‘En ik ga een weekendje naar Maastricht. Met iemand’.
Ietwat besmuikt kijkt hij me aan, om zijn mond dwarrelt een raadselachtig lachje.
‘Ah,’ grijns ik. ‘Iemand. Juist!’ Meer zal mijn oudste niet vertellen, nu. Ik vraag ook niks, nu. Het zal voorlopig blijven bij deze cryptische mededeling. ‘Iemand’.
We zijn bij hem thuis om zijn verjaardag te vieren, hij heeft iets heel lekkers gekookt, als daar plotseling de mededeling is. ‘Een weekendje Maastricht. Met iemand.’
Inwendig giechel ik, want hoe nieuwsgierig ik ook ben – uiteraard – ik vind het geweldig. Mijn oudste laat geen letter meer los dan hij wil. Nooit. Er zal echt een moment komen dat er meer bijzonderheden volgen.
En ja. Het kost me een maandje zelfbeheersing, maar dan volgt er mondjesmaat meer. Mijn oudste strooit een puzzelstukje. Op Insta verschijnt een nog geheimzinnige foto zonder hoofd, in een kroeg in Maastricht, waaruit blijkt dat de vrouw in kwestie in is voor een bordspelletje, en – hier splits ik gelijk op – hoe ze heet. Ah, fluitje van een cent. Mijn digitale zoektocht levert snel een foto op, niet meer, want haar account is gesloten. Maar voor nu is dat genoeg! Van mijn scherm spat een vrolijk lachende dame met een bos donker krullend haar waar ik direct jaloers op word. Ik reageer met een hart.

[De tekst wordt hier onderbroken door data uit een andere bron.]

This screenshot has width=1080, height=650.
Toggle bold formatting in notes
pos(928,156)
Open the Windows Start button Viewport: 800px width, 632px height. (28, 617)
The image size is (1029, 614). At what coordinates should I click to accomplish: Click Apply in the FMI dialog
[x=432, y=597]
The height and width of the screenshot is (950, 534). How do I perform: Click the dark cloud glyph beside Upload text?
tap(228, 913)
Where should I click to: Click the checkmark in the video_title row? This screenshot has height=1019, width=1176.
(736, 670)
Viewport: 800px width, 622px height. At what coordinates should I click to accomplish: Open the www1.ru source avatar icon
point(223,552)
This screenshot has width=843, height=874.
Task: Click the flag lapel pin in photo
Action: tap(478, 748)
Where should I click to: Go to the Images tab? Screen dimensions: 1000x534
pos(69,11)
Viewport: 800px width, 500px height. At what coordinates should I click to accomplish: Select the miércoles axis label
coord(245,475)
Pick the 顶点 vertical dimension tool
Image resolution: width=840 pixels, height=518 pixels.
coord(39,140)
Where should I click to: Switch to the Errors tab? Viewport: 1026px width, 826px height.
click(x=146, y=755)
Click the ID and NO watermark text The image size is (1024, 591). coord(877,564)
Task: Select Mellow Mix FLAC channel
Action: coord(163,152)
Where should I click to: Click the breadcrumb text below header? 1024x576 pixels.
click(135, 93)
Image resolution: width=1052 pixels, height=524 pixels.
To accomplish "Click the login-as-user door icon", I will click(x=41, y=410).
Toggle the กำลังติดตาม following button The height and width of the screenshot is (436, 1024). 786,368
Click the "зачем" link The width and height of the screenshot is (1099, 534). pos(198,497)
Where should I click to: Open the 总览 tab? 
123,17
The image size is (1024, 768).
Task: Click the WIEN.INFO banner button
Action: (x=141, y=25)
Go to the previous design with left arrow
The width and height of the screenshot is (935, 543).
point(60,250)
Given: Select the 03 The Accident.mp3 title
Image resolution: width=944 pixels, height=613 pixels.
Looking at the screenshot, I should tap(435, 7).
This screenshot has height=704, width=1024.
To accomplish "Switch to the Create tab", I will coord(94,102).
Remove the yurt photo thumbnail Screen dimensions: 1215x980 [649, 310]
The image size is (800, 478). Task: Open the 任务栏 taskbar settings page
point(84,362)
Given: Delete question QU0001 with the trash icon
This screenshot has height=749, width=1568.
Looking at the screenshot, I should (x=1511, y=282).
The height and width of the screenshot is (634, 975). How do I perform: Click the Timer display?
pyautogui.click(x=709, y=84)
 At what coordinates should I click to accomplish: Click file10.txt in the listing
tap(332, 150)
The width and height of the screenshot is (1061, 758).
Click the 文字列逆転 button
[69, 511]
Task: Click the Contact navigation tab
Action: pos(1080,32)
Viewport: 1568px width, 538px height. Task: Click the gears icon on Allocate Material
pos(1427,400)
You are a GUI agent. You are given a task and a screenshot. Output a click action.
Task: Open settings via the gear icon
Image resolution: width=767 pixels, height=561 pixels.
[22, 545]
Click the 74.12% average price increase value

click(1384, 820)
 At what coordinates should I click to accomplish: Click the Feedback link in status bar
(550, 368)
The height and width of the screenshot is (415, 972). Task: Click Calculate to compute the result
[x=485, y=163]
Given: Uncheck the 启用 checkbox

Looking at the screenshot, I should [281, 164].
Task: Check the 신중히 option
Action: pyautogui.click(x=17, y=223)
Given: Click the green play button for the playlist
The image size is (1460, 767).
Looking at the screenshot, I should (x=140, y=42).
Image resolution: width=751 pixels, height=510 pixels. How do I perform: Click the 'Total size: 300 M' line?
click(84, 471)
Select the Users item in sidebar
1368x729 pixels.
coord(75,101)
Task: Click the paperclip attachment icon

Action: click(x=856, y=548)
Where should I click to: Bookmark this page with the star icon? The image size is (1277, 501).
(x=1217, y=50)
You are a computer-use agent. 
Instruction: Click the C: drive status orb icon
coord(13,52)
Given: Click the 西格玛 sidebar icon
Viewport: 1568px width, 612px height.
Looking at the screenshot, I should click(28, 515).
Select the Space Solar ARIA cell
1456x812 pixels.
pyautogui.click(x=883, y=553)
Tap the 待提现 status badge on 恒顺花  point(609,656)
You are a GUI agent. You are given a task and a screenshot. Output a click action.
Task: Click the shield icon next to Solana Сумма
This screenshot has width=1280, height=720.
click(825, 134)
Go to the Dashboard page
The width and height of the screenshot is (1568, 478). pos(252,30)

Mijn zelfbeheersing houdt het daarna nog slechts krap een week uit. Ik moet het gewoon weten. Oudste zal het beslist langer volhouden dan ik.
‘Ehm…’, begin ik dus voorzichtig, ‘is er ook een foto mét hoofd?’
‘Haha!’ komt direct het antwoord.
Ik knarsetand. Hij wint, maar het kan me niet schelen. Want daar is ook een foto. ‘Mét hoofd!’ voegt hij eraan toe, voelbaar enthousiast.
Ze staan er samen op en onmiddellijk vind ik haar leuk. Haar lach straalt me toe en opnieuw prikt er jaloezie over doe mooie krullen. Oudste oogt gelukkig en dat is wat ik wil.
‘Ja, het is gezellig :)’, zegt hij. ‘Om haar even voor te stellen; N, uit U, ik ken haar via B, via haar kickboksklas.’
Hee, schakelt mijn achterhoofd. Hij heeft het heel vaag een keer gehad over kickboksen. Intussen kom ik even bij van zoveel info in één keer. Maar nu bijt ik me vast, natuurlijk. Ik vraag door. ‘Ik ben natuurlijk nieuwsgierig naar veel meer dingen.’
Dan komt zijn onbegrijpelijke vraag. ‘Waar ben je dan nog meer nieuwsgierig naar?’
Wat? Waar nog méér naar? Naar álles! Maar ik blijf rustig. ‘Nou, eh, dingen als achternaam, leeftijd, wat voor werk en zo…. Noem het maar belangstelling?’
Zijn antwoord komt binnen enkele minuten. ‘(Bijna) 31 jaar en ze werkt onder andere als Nederlands docent voor inburgeraars!’
Gaaf! Hij maakt me helemaal blij met al deze mededelingen. ‘Maar ik ben blij’, tik ik dus. ‘Ook voor jou!’ Want na twee stukgelopen relaties gun ik hem beter..
‘Haha! Dankjewel!’ reageert hij
Hier blijft het bij voor nu, ik forceer niks. Maar ook ik ben een goede puzzelaar. Met wat ik nu weet, vind ik al snel meer en wordt het plaatje steeds completer. We zien verder in oktober, denk ik, zodra wij weer in Ypenburg zijn.
Alleen – bijna 31? Wanneer precies? Dat kon ik helaas nog nergens vinden.